▶ What to work on:
All of the data below is to be repeated exactly, except for the pictures.

▶ Records to use:
____

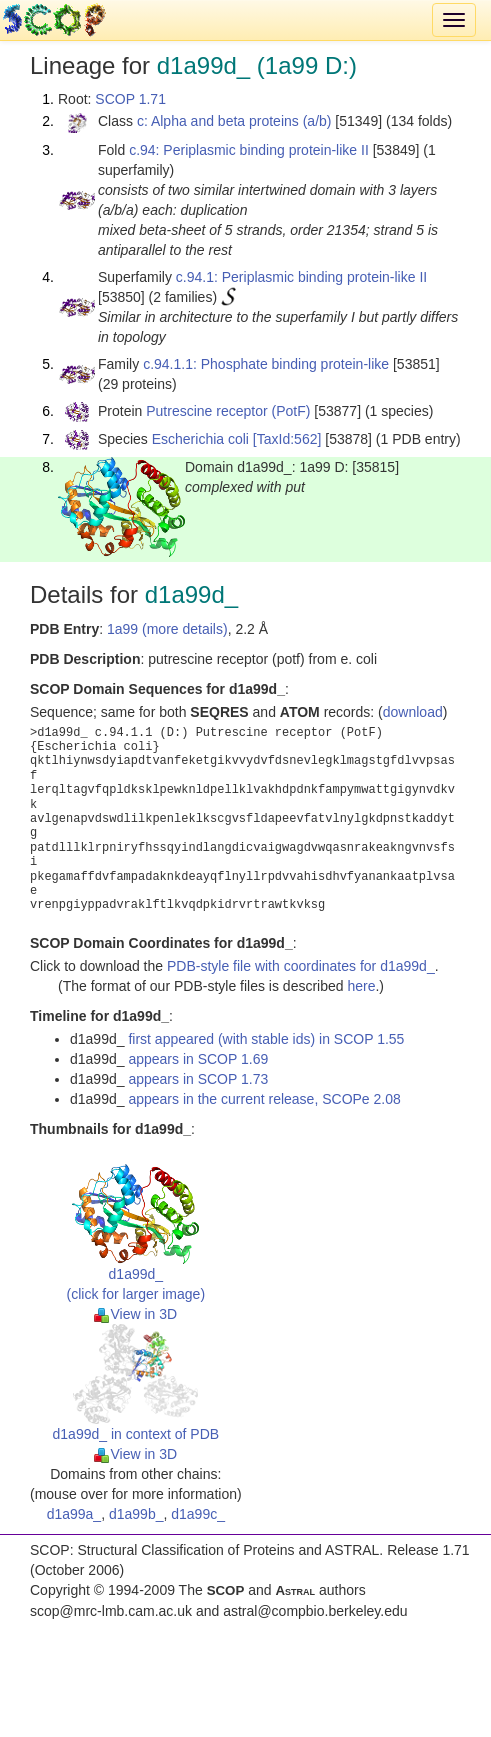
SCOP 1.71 (130, 99)
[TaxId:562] (287, 439)
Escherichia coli (200, 439)
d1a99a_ (74, 1514)
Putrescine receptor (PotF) (228, 411)
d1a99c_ (198, 1514)
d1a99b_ (136, 1514)
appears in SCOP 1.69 (198, 1059)
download (413, 712)
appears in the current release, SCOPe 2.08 (264, 1099)
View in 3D (135, 1314)
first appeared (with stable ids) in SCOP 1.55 (266, 1039)
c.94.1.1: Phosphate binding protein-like (266, 364)
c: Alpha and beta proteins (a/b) (234, 121)
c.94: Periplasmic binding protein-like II (249, 150)
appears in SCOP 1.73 (198, 1079)
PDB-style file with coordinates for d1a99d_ (301, 966)
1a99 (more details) (167, 629)
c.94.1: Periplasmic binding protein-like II (301, 277)
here (361, 986)
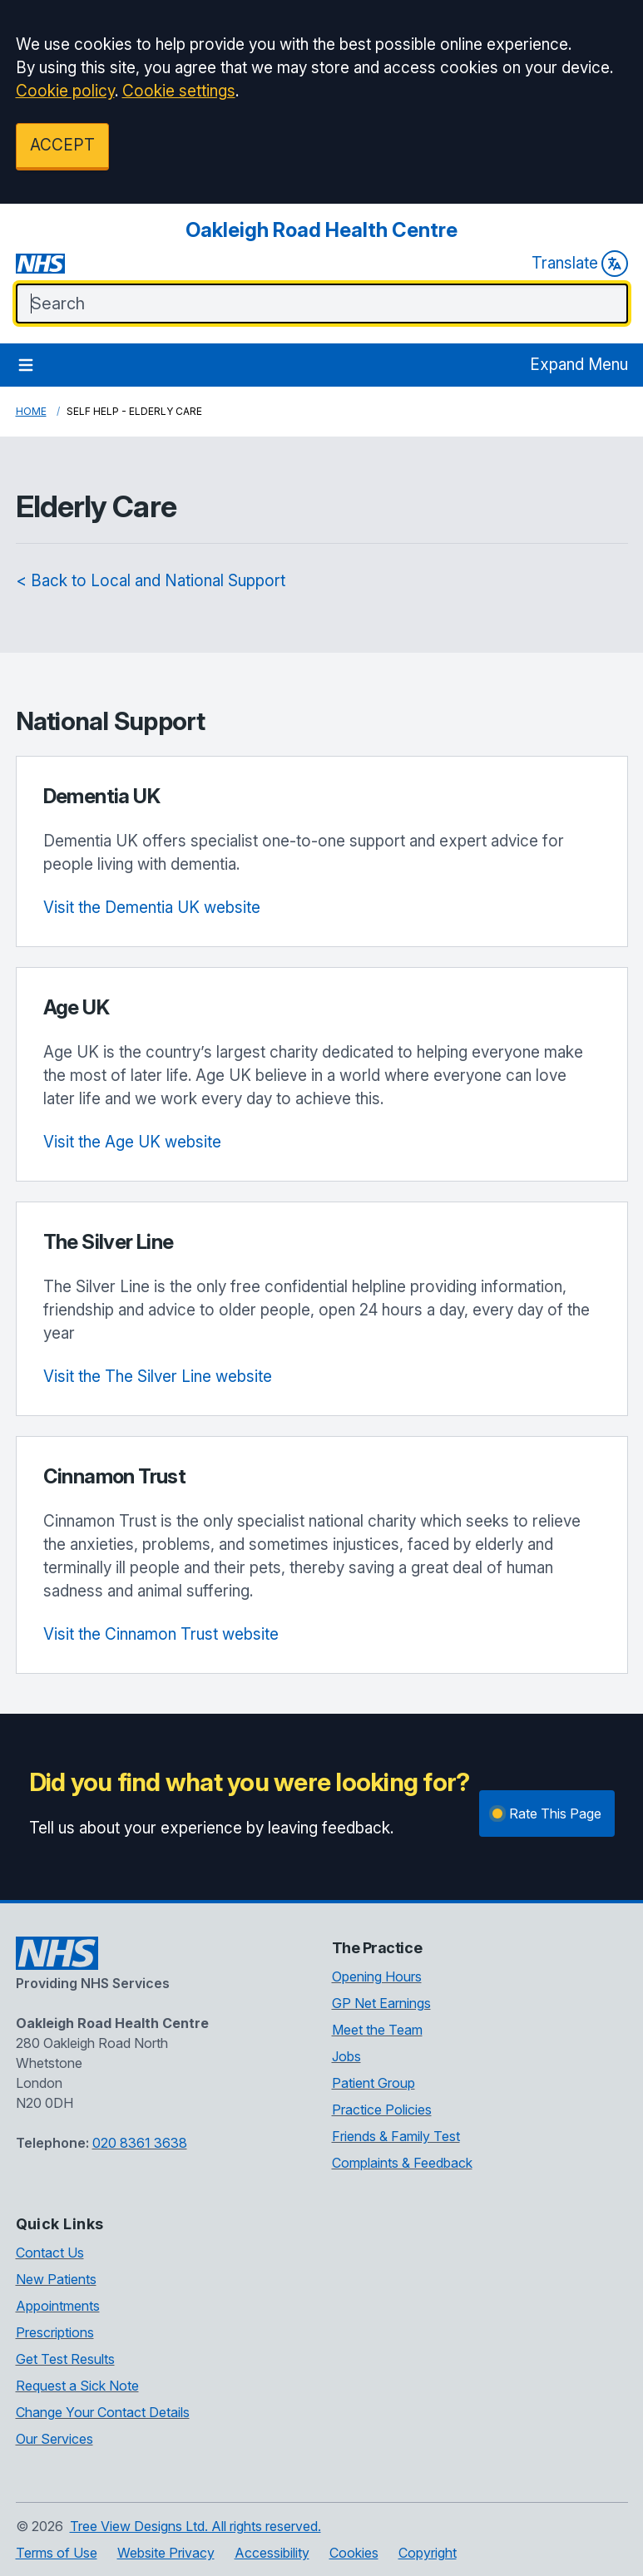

____

▶ Answer to this task:
SCOP 1.71 (130, 99)
[TaxId:562] (287, 439)
Escherichia coli (200, 439)
d1a99a_ (74, 1514)
Putrescine receptor (PotF) (228, 411)
d1a99c_ (198, 1514)
d1a99b_ (136, 1514)
appears in SCOP 1.69 (198, 1059)
download (413, 712)
appears in the current release, SCOPe 2.08 (264, 1099)
View in 3D (135, 1314)
first appeared (with stable ids) in SCOP 1.55 (266, 1039)
c.94.1.1: Phosphate binding protein-like (266, 364)
c: Alpha and beta proteins (a/b) (234, 121)
c.94: Periplasmic binding protein-like II (249, 150)
appears in SCOP 1.73 (198, 1079)
PDB-style file with coordinates for d1a99d_ (301, 966)
1a99 (more details) (167, 629)
c.94.1: Periplasmic binding protein-like II (301, 277)
here (361, 986)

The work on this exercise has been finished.